Knowing that the most suitable environment for birthing and raising children is one in which a mother and father stay together and, with their own diverse viewpoints, raise the children in unison, the state creates a benefit incentive program to try to keep couples together longer.
Now I know many people get married who are unable to have children, and many people get married without planning to have children, but statistics are not all encompassing; they predict a general pattern, and the general pattern is that the instilling of these benefits greatly enhances the odds that the parents will remain together and raise children in a healthier manner. When these incentive programs are dissolved, like through making divorce ridiculously easy, families break apart at a much higher rate.

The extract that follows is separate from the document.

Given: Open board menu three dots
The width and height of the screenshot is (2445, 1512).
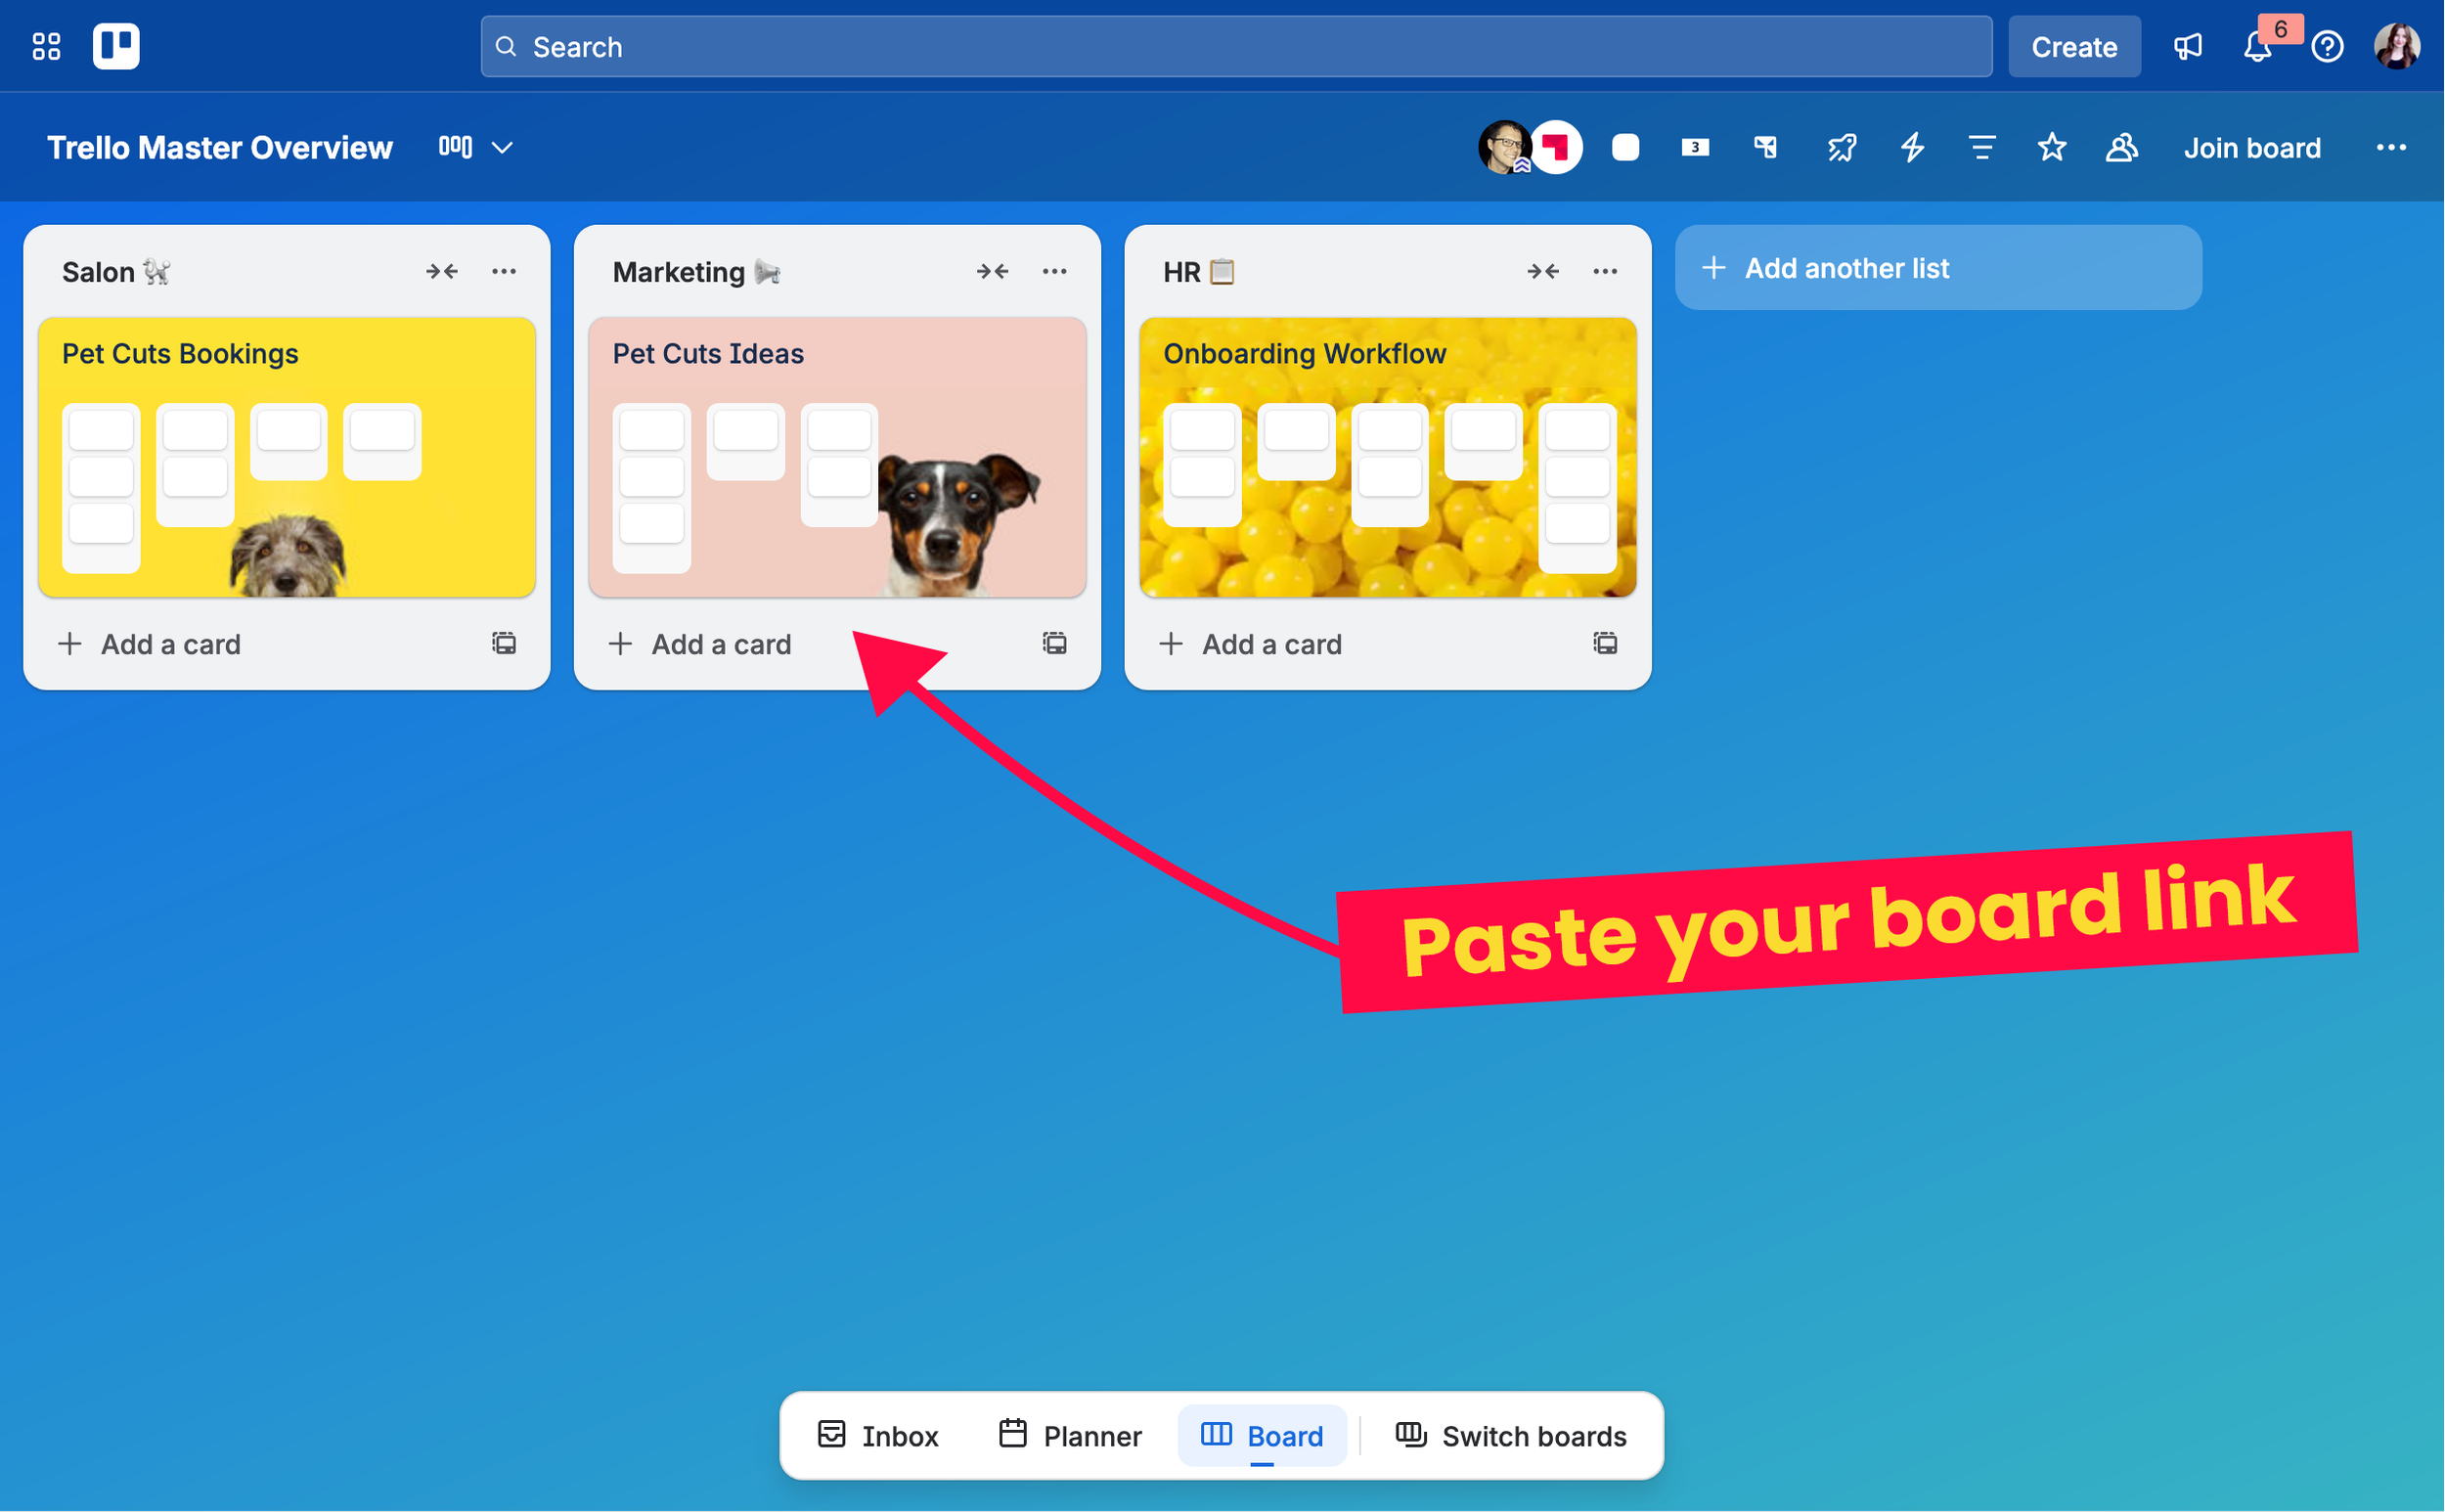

Simply put, there doesn’t seem to be a reason to give two men these benefits, partly because they cannot physically rear children together and partly because the natural differences between men and women—generally speaking—must be balanced out with each other in order to produce the ideal raising environment. I, for instance, am incapable of teaching my daughter to become a woman, and that’s not unique; no man can teach a girl to become a woman, nor can any woman teach a boy to become a man.
This should be the starting point of the debate. We hear of studies saying that children of gay parents appear to be “no worse” than children who have both a mother and a father. We hear of studies purporting the opposite. (While anecdotal, this deserves a look.) It should be noted, however, that many of the former studies are funded by marriage redefinition proponents. In addition, “no worse” doesn’t necessarily mean anything when studying the sample. Already, so many children grow up in homes devastated by divorce. Over half of children born to women under the age of 30 are born out of wedlock. Single parenting is one of the largest contributing factors of poverty and crime. When comparing children raised by gay parents to the rest of the general sample, children of gay parents are being compared to children often being raised in less ideal situations to begin with.
But the point wraps up here. Traditional marriage defenders have been approaching the argument of this issue in a losing manner, and marriage redefinition proponents paint a blanket picture of opposition to gay marriage being solely based in religion. It’s not, though.
Even if it were—and for some individuals it is—that would not necessitate redefining marriage. The wall of separation of church and state (a term not even used in the Constitution), contrary to the beliefs of many marriage definition proponents, is not designed to prohibit the religious from exercising their democratic rights; rather it is a measure designed to ensure the religious liberty of the people through limited government. By the way, saying the government should “stay out of marriage” as an argument for redefining government marriage is nonsensical. It is precisely concerning governmental benefits that the whole debate stands on.
If traditional marriage defenders are going to become serious about their cause, they need to stop rehashing the same rhetorical arguments. Belief in traditional marriage need not stem from religion. It can, but it allows the opponent rhetorically effective, though illogical, arguments. There are plenty of blatant social reasons for defending traditional marriage, and an honest debate would include defenders of traditional marriage employing arguments from those reasons and marriage redefinition proponents eschewing calling others hateful simply for holding a different opinion.